**Task to carry out**
For each line below, print it again exactly as shown.

**Entries provided**
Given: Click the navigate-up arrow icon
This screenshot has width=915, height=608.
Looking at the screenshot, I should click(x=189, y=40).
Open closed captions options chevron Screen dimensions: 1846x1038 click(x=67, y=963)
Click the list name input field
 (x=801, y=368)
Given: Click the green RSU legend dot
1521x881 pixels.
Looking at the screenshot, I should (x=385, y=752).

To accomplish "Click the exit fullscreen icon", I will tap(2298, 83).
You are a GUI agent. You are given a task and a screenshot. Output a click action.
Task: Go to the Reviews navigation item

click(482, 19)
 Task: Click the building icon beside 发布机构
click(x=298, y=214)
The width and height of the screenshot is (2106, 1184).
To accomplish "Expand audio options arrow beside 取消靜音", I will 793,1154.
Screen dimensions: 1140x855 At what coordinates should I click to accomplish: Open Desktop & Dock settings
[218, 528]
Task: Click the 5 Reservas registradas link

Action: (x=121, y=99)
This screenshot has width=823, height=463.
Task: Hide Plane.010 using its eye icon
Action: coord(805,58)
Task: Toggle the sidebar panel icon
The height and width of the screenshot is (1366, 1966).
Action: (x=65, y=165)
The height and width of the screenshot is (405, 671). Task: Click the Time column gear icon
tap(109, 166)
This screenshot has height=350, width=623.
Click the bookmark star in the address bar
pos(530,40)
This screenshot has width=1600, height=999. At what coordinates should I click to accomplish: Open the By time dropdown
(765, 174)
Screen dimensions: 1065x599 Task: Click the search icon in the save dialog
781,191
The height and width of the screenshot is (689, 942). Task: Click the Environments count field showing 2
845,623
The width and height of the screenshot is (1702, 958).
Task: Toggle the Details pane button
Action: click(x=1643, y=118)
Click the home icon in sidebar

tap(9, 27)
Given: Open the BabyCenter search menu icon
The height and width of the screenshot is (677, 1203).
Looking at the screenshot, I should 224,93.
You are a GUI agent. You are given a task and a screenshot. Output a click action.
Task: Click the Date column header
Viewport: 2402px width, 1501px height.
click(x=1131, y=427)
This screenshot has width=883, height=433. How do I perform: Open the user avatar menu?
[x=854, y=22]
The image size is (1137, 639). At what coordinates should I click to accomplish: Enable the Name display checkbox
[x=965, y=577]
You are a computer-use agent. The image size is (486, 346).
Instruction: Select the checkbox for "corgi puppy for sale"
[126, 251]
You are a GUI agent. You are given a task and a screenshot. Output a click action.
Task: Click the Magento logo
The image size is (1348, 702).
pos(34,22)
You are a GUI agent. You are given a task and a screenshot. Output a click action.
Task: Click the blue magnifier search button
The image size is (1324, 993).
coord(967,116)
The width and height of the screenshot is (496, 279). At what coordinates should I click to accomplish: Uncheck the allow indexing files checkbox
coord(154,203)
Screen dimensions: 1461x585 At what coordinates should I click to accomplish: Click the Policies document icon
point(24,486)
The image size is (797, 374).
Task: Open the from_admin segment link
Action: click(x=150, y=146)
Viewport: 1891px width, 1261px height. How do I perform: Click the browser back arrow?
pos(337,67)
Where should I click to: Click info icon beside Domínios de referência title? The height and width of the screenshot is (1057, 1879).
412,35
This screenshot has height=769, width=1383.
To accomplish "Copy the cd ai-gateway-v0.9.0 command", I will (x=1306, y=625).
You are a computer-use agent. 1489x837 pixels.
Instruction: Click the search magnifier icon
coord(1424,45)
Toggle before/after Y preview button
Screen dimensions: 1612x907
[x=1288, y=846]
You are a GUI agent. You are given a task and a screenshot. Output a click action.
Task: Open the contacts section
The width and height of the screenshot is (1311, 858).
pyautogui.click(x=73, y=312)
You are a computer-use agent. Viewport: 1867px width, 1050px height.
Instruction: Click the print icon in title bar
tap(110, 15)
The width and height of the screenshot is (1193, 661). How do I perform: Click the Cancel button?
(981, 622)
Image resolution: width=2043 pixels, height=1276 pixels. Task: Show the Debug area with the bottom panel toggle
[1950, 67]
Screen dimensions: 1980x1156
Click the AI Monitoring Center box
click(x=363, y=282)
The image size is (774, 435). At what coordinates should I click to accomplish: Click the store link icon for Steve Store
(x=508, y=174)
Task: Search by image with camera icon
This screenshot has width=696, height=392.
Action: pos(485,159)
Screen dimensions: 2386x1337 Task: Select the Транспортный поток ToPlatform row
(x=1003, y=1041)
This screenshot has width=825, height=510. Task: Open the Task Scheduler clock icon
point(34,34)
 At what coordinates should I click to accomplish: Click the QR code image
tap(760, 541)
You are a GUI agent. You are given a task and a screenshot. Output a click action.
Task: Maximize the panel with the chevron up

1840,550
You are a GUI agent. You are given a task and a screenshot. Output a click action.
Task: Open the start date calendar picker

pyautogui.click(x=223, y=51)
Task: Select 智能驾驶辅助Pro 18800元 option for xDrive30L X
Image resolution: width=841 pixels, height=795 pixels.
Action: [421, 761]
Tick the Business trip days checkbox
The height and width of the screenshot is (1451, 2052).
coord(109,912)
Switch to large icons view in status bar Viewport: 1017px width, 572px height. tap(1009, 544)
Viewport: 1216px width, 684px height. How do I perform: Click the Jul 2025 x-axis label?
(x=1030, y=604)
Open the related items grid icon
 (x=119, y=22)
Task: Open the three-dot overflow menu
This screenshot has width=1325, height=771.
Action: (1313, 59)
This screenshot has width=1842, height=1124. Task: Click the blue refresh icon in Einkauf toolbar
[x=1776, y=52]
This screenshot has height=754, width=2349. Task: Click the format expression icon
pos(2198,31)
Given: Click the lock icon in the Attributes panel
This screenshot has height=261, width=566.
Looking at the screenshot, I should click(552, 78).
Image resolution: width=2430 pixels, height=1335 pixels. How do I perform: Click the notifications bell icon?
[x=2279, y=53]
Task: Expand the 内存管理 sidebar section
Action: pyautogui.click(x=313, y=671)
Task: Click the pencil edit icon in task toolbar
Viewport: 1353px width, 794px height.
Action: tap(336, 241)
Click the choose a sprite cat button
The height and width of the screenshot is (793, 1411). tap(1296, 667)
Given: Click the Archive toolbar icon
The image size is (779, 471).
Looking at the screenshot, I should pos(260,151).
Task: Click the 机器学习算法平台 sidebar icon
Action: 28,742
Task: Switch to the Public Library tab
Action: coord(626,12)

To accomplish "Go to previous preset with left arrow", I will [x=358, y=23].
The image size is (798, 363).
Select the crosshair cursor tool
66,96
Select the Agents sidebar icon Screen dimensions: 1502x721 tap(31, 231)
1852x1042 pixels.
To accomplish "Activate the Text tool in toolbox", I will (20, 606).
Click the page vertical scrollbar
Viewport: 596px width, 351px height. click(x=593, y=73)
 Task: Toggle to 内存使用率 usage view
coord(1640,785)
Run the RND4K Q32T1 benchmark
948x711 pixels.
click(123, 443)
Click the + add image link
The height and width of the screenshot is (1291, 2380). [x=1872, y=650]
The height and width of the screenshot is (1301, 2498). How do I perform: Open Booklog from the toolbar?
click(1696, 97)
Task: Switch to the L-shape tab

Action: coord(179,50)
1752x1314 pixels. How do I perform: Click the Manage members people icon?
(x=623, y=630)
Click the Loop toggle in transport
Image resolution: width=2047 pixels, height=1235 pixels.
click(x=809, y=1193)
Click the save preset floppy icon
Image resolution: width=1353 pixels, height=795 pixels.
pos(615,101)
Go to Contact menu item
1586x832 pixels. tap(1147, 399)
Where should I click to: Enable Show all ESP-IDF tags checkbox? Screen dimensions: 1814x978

**Response to the task**
Given: Click the navigate-up arrow icon
This screenshot has width=915, height=608.
Looking at the screenshot, I should click(x=189, y=40).
Open closed captions options chevron Screen dimensions: 1846x1038 click(x=67, y=963)
Click the list name input field
 (x=801, y=368)
Given: Click the green RSU legend dot
1521x881 pixels.
Looking at the screenshot, I should (x=385, y=752).

To accomplish "Click the exit fullscreen icon", I will tap(2298, 83).
You are a GUI agent. You are given a task and a screenshot. Output a click action.
Task: Go to the Reviews navigation item

click(482, 19)
 Task: Click the building icon beside 发布机构
click(x=298, y=214)
The width and height of the screenshot is (2106, 1184).
To accomplish "Expand audio options arrow beside 取消靜音", I will 793,1154.
Screen dimensions: 1140x855 At what coordinates should I click to accomplish: Open Desktop & Dock settings
[218, 528]
Task: Click the 5 Reservas registradas link

Action: (x=121, y=99)
This screenshot has width=823, height=463.
Task: Hide Plane.010 using its eye icon
Action: coord(805,58)
Task: Toggle the sidebar panel icon
The height and width of the screenshot is (1366, 1966).
Action: (x=65, y=165)
The height and width of the screenshot is (405, 671). Task: Click the Time column gear icon
tap(109, 166)
This screenshot has height=350, width=623.
Click the bookmark star in the address bar
pos(530,40)
This screenshot has width=1600, height=999. At what coordinates should I click to accomplish: Open the By time dropdown
(765, 174)
Screen dimensions: 1065x599 Task: Click the search icon in the save dialog
781,191
The height and width of the screenshot is (689, 942). Task: Click the Environments count field showing 2
845,623
The width and height of the screenshot is (1702, 958).
Task: Toggle the Details pane button
Action: click(x=1643, y=118)
Click the home icon in sidebar

tap(9, 27)
Given: Open the BabyCenter search menu icon
The height and width of the screenshot is (677, 1203).
Looking at the screenshot, I should 224,93.
You are a GUI agent. You are given a task and a screenshot. Output a click action.
Task: Click the Date column header
Viewport: 2402px width, 1501px height.
click(x=1131, y=427)
This screenshot has width=883, height=433. How do I perform: Open the user avatar menu?
[x=854, y=22]
The image size is (1137, 639). At what coordinates should I click to accomplish: Enable the Name display checkbox
[x=965, y=577]
You are a computer-use agent. The image size is (486, 346).
Instruction: Select the checkbox for "corgi puppy for sale"
[126, 251]
You are a GUI agent. You are given a task and a screenshot. Output a click action.
Task: Click the Magento logo
The image size is (1348, 702).
pos(34,22)
You are a GUI agent. You are given a task and a screenshot. Output a click action.
Task: Click the blue magnifier search button
The image size is (1324, 993).
coord(967,116)
The width and height of the screenshot is (496, 279). At what coordinates should I click to accomplish: Uncheck the allow indexing files checkbox
coord(154,203)
Screen dimensions: 1461x585 At what coordinates should I click to accomplish: Click the Policies document icon
point(24,486)
The image size is (797, 374).
Task: Open the from_admin segment link
Action: click(x=150, y=146)
Viewport: 1891px width, 1261px height. How do I perform: Click the browser back arrow?
pos(337,67)
Where should I click to: Click info icon beside Domínios de referência title? The height and width of the screenshot is (1057, 1879).
412,35
This screenshot has height=769, width=1383.
To accomplish "Copy the cd ai-gateway-v0.9.0 command", I will (x=1306, y=625).
You are a computer-use agent. 1489x837 pixels.
Instruction: Click the search magnifier icon
coord(1424,45)
Toggle before/after Y preview button
Screen dimensions: 1612x907
[x=1288, y=846]
You are a GUI agent. You are given a task and a screenshot. Output a click action.
Task: Open the contacts section
The width and height of the screenshot is (1311, 858).
pyautogui.click(x=73, y=312)
You are a computer-use agent. Viewport: 1867px width, 1050px height.
Instruction: Click the print icon in title bar
tap(110, 15)
The width and height of the screenshot is (1193, 661). How do I perform: Click the Cancel button?
(981, 622)
Image resolution: width=2043 pixels, height=1276 pixels. Task: Show the Debug area with the bottom panel toggle
[1950, 67]
Screen dimensions: 1980x1156
Click the AI Monitoring Center box
click(x=363, y=282)
The image size is (774, 435). At what coordinates should I click to accomplish: Click the store link icon for Steve Store
(x=508, y=174)
Task: Search by image with camera icon
This screenshot has width=696, height=392.
Action: pos(485,159)
Screen dimensions: 2386x1337 Task: Select the Транспортный поток ToPlatform row
(x=1003, y=1041)
This screenshot has width=825, height=510. Task: Open the Task Scheduler clock icon
point(34,34)
 At what coordinates should I click to accomplish: Click the QR code image
tap(760, 541)
You are a GUI agent. You are given a task and a screenshot. Output a click action.
Task: Maximize the panel with the chevron up

1840,550
You are a GUI agent. You are given a task and a screenshot. Output a click action.
Task: Open the start date calendar picker

pyautogui.click(x=223, y=51)
Task: Select 智能驾驶辅助Pro 18800元 option for xDrive30L X
Image resolution: width=841 pixels, height=795 pixels.
Action: [421, 761]
Tick the Business trip days checkbox
The height and width of the screenshot is (1451, 2052).
coord(109,912)
Switch to large icons view in status bar Viewport: 1017px width, 572px height. tap(1009, 544)
Viewport: 1216px width, 684px height. How do I perform: Click the Jul 2025 x-axis label?
(x=1030, y=604)
Open the related items grid icon
 (x=119, y=22)
Task: Open the three-dot overflow menu
This screenshot has width=1325, height=771.
Action: (1313, 59)
This screenshot has width=1842, height=1124. Task: Click the blue refresh icon in Einkauf toolbar
[x=1776, y=52]
This screenshot has height=754, width=2349. Task: Click the format expression icon
pos(2198,31)
Given: Click the lock icon in the Attributes panel
This screenshot has height=261, width=566.
Looking at the screenshot, I should click(552, 78).
Image resolution: width=2430 pixels, height=1335 pixels. How do I perform: Click the notifications bell icon?
[x=2279, y=53]
Task: Expand the 内存管理 sidebar section
Action: pyautogui.click(x=313, y=671)
Task: Click the pencil edit icon in task toolbar
Viewport: 1353px width, 794px height.
Action: tap(336, 241)
Click the choose a sprite cat button
The height and width of the screenshot is (793, 1411). tap(1296, 667)
Given: Click the Archive toolbar icon
The image size is (779, 471).
Looking at the screenshot, I should pos(260,151).
Task: Click the 机器学习算法平台 sidebar icon
Action: 28,742
Task: Switch to the Public Library tab
Action: coord(626,12)

To accomplish "Go to previous preset with left arrow", I will [x=358, y=23].
The image size is (798, 363).
Select the crosshair cursor tool
66,96
Select the Agents sidebar icon Screen dimensions: 1502x721 tap(31, 231)
1852x1042 pixels.
To accomplish "Activate the Text tool in toolbox", I will (20, 606).
Click the page vertical scrollbar
Viewport: 596px width, 351px height. click(x=593, y=73)
 Task: Toggle to 内存使用率 usage view
coord(1640,785)
Run the RND4K Q32T1 benchmark
948x711 pixels.
click(123, 443)
Click the + add image link
The height and width of the screenshot is (1291, 2380). [x=1872, y=650]
The height and width of the screenshot is (1301, 2498). How do I perform: Open Booklog from the toolbar?
click(1696, 97)
Task: Switch to the L-shape tab

Action: coord(179,50)
1752x1314 pixels. How do I perform: Click the Manage members people icon?
(x=623, y=630)
Click the Loop toggle in transport
Image resolution: width=2047 pixels, height=1235 pixels.
click(x=809, y=1193)
Click the save preset floppy icon
Image resolution: width=1353 pixels, height=795 pixels.
pos(615,101)
Go to Contact menu item
1586x832 pixels. tap(1147, 399)
Where should I click to: Enable Show all ESP-IDF tags checkbox? Screen dimensions: 1814x978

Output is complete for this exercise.